**TEXT BLOCK:**
- Opening Delimiter -

Can AI predict what’s going to happen in your life?

Danish researchers say they may have developed a machine learning process that could be able to predict different aspects of our lives, such as if we might die early or nuances about our personality. Whether a human life is predictable is hotly debated between researchers, so the team pulled data on the lives of around six million people to teach their AI about human lives. The researchers say the model – called ‘life2vec’ – is able to find complex relationships between concepts such as a health diagnoses, place of residence and income levels, and was able to predict an early death and a person’s personality traits 11% better than the existing baseline models.

Journal/conference: Computational Science

Link to research (DOI): 10.1038/s43588-023-00573-5

Organisation/s: Technical University of Denmark, Lyngby, Denmark

Funder: The work was funded by the Villum
Foundation Grant Nation-Scale Social Networks (to S.L.).

Media release

From: Springer Nature

Computing: Machine learning approach may predict aspects of human life

A machine learning approach that may accurately predict different aspects of human lives, including the likelihood of early mortality and personality nuances, is described in a study published in Nature Computational Science. The model may be able to provide a quantitative understanding of human behaviour. 

The question of whether human lives are predictable has been debated by social scientists. While the socio-demographic factors that play an important role in human lives are well understood, accurately predicting life outcomes has not been possible.

- Closing Delimiter -

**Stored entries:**
- Opening Delimiter -

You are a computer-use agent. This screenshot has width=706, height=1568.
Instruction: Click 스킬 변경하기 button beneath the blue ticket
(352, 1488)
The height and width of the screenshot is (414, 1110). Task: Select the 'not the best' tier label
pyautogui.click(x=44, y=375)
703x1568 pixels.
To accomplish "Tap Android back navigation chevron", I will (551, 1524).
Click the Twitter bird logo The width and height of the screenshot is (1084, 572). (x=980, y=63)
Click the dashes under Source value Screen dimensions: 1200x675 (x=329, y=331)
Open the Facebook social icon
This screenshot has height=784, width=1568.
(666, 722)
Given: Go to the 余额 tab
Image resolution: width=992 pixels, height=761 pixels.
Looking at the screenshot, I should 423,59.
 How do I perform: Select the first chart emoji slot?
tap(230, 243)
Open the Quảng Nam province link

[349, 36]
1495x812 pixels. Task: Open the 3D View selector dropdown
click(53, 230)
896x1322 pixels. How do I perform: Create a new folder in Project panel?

- Closing Delimiter -

**REQUIRED ACTION A:** In the article on predicting human lives, how much better than existing baseline models was life2vec at predicting early death and personality traits?
**REQUIRED ACTION B:** Extend the article on predicting human lives, picking up after its final sentence.

**ANSWER BOX A:** 11% better

**ANSWER BOX B:**
Using data on education, health, income, occupation and other life-events for around 6 million people from a national register in Denmark, Sune Lehmann and colleagues designed a machine learning approach to construct individual human life trajectories. The authors adapted language processing techniques and represented human lives in a way that was similar to language within the model. This approach allowed them to generate a vocabulary for life events in a similar way to how language models capture complex relationships between words. The proposed model — called ‘life2vec’ — establishes complex relationships between concepts such as health-related diagnoses and place of residence to income levels, encoding individual lives with a compact vector representation that forms the foundation for the prediction of life outcomes. The authors demonstrate that the model can predict early mortality (specifically, the likelihood of individuals from their cohort in the age range 35–65 years surviving the 4 years following 1 January 2016) and capture personality nuances better then state-of-the-art models and baselines, outperforming them by at least 11%.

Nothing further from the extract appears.